### What this task involves
Could you copy exactly the line that contains "Task: Uncheck the 磁盘性能 checkbox" and every line after it to the end of the records, and nothing more?
++++ Data section ++++
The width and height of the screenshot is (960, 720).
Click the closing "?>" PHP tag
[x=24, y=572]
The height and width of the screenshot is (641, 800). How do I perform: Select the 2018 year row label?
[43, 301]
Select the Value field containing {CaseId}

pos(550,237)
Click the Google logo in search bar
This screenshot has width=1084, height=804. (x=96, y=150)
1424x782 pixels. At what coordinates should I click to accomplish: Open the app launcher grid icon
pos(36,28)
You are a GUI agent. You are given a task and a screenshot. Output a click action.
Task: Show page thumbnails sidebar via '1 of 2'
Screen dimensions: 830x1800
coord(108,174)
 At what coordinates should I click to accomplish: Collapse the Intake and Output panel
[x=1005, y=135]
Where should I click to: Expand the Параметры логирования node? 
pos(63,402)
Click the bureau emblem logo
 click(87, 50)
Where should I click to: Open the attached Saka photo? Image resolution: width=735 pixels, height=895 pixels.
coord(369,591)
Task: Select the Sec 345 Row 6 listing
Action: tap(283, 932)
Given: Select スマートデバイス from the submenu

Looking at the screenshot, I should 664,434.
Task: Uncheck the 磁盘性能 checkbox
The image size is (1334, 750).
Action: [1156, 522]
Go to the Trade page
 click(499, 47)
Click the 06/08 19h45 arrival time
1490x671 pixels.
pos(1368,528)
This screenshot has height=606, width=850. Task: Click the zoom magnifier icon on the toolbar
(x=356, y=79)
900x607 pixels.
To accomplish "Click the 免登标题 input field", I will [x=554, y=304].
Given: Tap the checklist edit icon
++++
### Task output
Task: Uncheck the 磁盘性能 checkbox
The image size is (1334, 750).
Action: [1156, 522]
Go to the Trade page
 click(499, 47)
Click the 06/08 19h45 arrival time
1490x671 pixels.
pos(1368,528)
This screenshot has height=606, width=850. Task: Click the zoom magnifier icon on the toolbar
(x=356, y=79)
900x607 pixels.
To accomplish "Click the 免登标题 input field", I will [x=554, y=304].
Given: Tap the checklist edit icon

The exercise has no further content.